Qu’est-ce qu’il faut pour qu’une troisième force puisse vraiment décoller ? Manque-t-il un leader charismatique ou y a-t-il d’autres facteurs qui entrent en jeu ?
Il faut que l’on soit honnête. Il faut une réforme électorale avec une dose de proportionnelle et revoir le financement des partis. Une grande hypocrisie règne à ce niveau. C’est l’une des cinq priorités absolues.

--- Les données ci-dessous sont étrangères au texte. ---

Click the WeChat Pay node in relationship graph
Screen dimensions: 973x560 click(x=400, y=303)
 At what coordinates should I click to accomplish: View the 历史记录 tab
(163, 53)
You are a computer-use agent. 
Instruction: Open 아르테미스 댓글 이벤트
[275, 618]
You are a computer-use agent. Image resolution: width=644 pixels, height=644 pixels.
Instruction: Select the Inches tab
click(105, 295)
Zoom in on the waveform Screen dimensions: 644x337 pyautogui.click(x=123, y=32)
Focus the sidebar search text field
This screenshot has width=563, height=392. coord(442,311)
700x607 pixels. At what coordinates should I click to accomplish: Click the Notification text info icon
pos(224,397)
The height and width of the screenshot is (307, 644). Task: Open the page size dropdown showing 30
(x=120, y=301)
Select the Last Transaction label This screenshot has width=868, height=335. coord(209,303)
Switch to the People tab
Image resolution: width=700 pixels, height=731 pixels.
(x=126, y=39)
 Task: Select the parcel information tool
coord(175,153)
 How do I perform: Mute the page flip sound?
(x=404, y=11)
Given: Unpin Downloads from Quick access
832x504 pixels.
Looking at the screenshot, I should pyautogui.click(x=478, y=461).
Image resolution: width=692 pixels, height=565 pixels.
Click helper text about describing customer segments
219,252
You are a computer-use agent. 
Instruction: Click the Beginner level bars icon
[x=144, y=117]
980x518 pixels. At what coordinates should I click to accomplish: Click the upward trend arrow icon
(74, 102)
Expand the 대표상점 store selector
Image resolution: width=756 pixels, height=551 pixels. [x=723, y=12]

Sur le plan national, Linion Reform a obtenu 5 086 %. S’il y avait une dose de proportionnelle dans le système électoral, cette alliance aurait pu éventuellement avoir un député…
Un parti ou une alliance qui représente plus de 5 % de la population dans une démocratie ne peut pas ne pas être représenté dans l’Assemblée nationale. C’est un vieux débat dont tous les gros partis et nouveaux partis ont parlé. Ce nouveau gouvernement a eu carte blanche. Le financement des partis et la réforme électorale figurent parmi ses promesses électorales. Il y a une grosse attente de la population à ce sujet.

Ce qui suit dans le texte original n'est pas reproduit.